Part 2 - Here are some tips on how to treat every day like it is Earth Day.

6. Get Rid of the Television

sledgehammer crushing television with a huge crack dividing it

Most households today have both TVs and computers. TVs take up a lot of space and use a lot of energy, even when they’re turned off. Therefore, the money spent on electricity to power multiple devices will add up quite quickly. With the advancements of internet technology, most entertainment media can be found online with a subscription and a lot of times, free!

Getting rid of the TV will also allow people to become more active, sleep better, and spend less money on energy consumption. Without a TV, one can find more productive things to do. Less access to television provides more time to be creative: read more books, play musical instruments, or play games with the family. One of the greatest benefits of not having a television has come in the form of deeper and more meaningful conversations with the people around you.


7. Eat Less Red Meat

vegetables and fruit with apple in focus

The livestock industry is one of the largest contributors to environmental degradation worldwide. Modern practices of raising animals for food contribute to air and water pollution, land degradation, climate change, and loss of biodiversity on a massive scale.

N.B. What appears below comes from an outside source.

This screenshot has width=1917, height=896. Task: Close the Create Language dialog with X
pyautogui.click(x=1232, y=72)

Eating meat in moderation can be a good source of complete protein and key vitamins and nutrients. However, eating too much red meat is especially harmful to human health and contributes to a wide variety of serious health problems such as heart disease, cancer and obesity. Thus, the best way to reduce the health risks is by eating less meat in general.

Giving up meat for one day each week will help reduce the environmental problems associated with the meat industry as well as improve one’s personal health.

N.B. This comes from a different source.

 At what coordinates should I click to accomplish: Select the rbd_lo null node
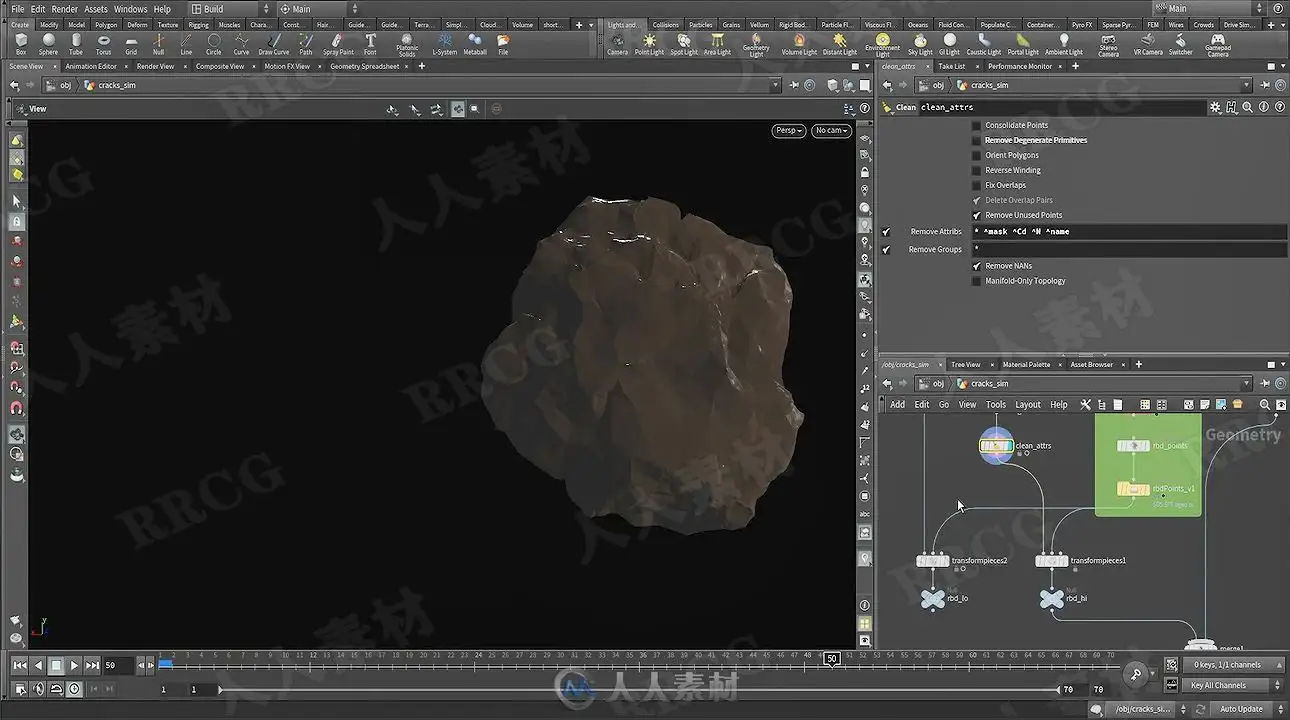[x=932, y=599]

8. Eat Local and Seasonal Food

large selection with assorted vegetables

Eating local and seasonal food is better for the health of humans and the environment. They taste fresher and better than the food that has been shipped from thousands of miles away.

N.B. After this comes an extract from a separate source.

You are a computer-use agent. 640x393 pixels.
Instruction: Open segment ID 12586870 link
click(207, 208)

Buying food grown and raised closer to where one lives can help maintain local farmlands. Farmers who run community-supported agriculture programs sell at farmers' markets and provide local restaurants the supplies they need.

Foods like corn were originally available only seasonally but are now produced year round. By eating corn only when it’s in season ensures a high quality product. Produce grown year-round are usually lower in quality and are laden with chemicals.


close up on wheat and grains

A macrobiotic diet’s approach is to become sensitive to the actual effects of foods on health and well-being, rather than follow dietary rules and regulations. The macrobiotic diet emphasizes locally grown whole grain cereals, pulses (legumes), vegetables, and fruit combined to form a balanced diet.


9. Preserving Food

Home food preservation is about flavor, quality, and purity. The environmental impact of food preservation is minimal and reduces the waste associated with pre-packed foods.

assorted jars with fruits for preservation

Canned foods are convenient to use and won't be ruined by prolonged power outages. They can last for up to five years if stored carefully in a cool, dry, dark place.

assorted fruits in containers and bags in a freezer

Freezing food is much quicker than canning and preserves more nutrients and fresh flavor. However, the freezer must maintain a temperature of zero degrees. Even then, the storage life of fruits and vegetables are limited to a year or less.

assorted nuts, cashews, and almonds bunched together forming a circle

Food drying is one of the oldest methods of preserving food. Since drying reduces the moisture in foods making them lightweight and convenient to store, it can easily be used in place of other food preservation techniques. In fact, one can even use drying along with other food preservation techniques such as freezing or canning, making the process of food preservation even better. With modern food dehydrators, foods such as fruit leathers, fruit chips, dried nuts and seeds and meat jerky, can all be dried year-round at home.

pile of salt

Preserving food with salt is an ancient human practice that dates back before written records. Beef jerky, pickles, and smoked salmon are all examples of common foods that are preserved using salt. Cut vegetables up in pieces before putting them in the salt water to preserve food by “salt-curing.” Let the vegetables stand in the salt water for at least 10 days in order to "pickle." Fish, pork, beef, or poultry can also be salt-cured and will remain edible indefinitely by removing all the moisture from the meat.

meat ready to be smoked

Historically, smoking was performed as a means of preserving food because the smoke itself acts like an acidic coating on the surface of the meat, preventing the growth of bacteria. In modern times, smoking of food is done primarily as a way to enhance food’s flavor and color, rather than preserve it. Smoking and curing food will increase its resiliency and sustains high-quality meat that contains little to no artificial ingredients.